You are viewing a plain text version of this content. The canonical link for it is here.
Posted to dev@calcite.apache.org by Vladimir Sitnikov <si...@gmail.com> on 2014/11/25 09:58:15 UTC

The cost of correlation

Hi,

While working on LogicalCorrelate, I identified that Calcite's cost
model does not have room for rescans.
In other words, the cost of the plan Correlate(ScanA, ScanB) is just
selfCost(ScanA)+selfCost(ScanB)+selfCost(Correlate).

What is the intended way to report rescan cost?
Should selfCost(Correlate) include numRows(A)*fullCost(ScanB) -
fullCost(ScanB) ? /* Calcite will add fullCost(ScanB), so this -1 is a
compensation */

-- 
Vladimir Sitnikov

Re: The cost of correlation

Posted by Julian Hyde <ju...@gmail.com>.
Yes. But it’s never been tried… so let me know how it goes.

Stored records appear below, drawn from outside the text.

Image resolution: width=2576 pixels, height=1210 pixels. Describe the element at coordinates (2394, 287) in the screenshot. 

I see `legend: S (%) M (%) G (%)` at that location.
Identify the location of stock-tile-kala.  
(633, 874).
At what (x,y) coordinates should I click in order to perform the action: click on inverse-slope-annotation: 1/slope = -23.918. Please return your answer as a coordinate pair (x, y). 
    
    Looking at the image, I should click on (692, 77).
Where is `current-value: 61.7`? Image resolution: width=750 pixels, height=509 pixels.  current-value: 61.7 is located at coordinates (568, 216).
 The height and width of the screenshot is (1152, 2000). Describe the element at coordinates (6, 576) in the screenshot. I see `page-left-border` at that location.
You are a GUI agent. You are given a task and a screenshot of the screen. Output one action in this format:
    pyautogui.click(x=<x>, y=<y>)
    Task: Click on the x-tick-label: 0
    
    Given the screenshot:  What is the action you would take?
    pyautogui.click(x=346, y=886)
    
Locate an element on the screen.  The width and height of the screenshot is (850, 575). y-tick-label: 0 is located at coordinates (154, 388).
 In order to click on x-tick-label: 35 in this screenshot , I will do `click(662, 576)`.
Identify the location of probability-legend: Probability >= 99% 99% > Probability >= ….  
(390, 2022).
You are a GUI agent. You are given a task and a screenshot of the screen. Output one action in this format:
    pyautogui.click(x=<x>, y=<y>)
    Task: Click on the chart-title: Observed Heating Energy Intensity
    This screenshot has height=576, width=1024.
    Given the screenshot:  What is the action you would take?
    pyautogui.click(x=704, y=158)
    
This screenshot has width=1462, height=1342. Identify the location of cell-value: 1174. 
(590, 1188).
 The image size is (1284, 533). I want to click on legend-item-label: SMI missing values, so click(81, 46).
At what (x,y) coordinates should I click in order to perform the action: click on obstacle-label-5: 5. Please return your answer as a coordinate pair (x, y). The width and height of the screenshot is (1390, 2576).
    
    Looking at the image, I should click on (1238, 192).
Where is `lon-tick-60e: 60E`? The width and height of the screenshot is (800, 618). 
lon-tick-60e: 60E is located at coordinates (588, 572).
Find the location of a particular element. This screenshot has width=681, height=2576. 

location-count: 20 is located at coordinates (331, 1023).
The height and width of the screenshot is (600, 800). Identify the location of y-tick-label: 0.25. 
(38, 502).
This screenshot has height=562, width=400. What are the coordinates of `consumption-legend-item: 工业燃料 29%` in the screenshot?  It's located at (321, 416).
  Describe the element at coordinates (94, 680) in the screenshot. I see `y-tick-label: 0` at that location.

The related thing that has not been tried: a DAG query plan where node X is evaluated once but used by 2 or more parents, and we only want to cost it once. See https://issues.apache.org/jira/browse/CALCITE-481.

Julian


On Nov 25, 2014, at 5:31 AM, Vladimir Sitnikov <si...@gmail.com> wrote:

> Do you mean to specialize RelMetadataQuery.getCumulativeCost(Correlate) ?
> 
> Vladimir


Re: The cost of correlation

Posted by Vladimir Sitnikov <si...@gmail.com>.
Do you mean to specialize RelMetadataQuery.getCumulativeCost(Correlate) ?

Vladimir

Re: The cost of correlation

Posted by Julian Hyde <ju...@hydromatic.net>.
I don't know. How about if a RelNode's cost means the cost of each
execution (yeah, I know, we're ignoring the fact that the 1st is
always slower than the rest) and Correlate multiplies the cost of the
RHS by the estimated number of restarts?

On Tue, Nov 25, 2014 at 12:58 AM, Vladimir Sitnikov
<si...@gmail.com> wrote:
> Hi,
>
> While working on LogicalCorrelate, I identified that Calcite's cost
> model does not have room for rescans.
> In other words, the cost of the plan Correlate(ScanA, ScanB) is just
> selfCost(ScanA)+selfCost(ScanB)+selfCost(Correlate).
>
> What is the intended way to report rescan cost?
> Should selfCost(Correlate) include numRows(A)*fullCost(ScanB) -
> fullCost(ScanB) ? /* Calcite will add fullCost(ScanB), so this -1 is a
> compensation */
>
> --
> Vladimir Sitnikov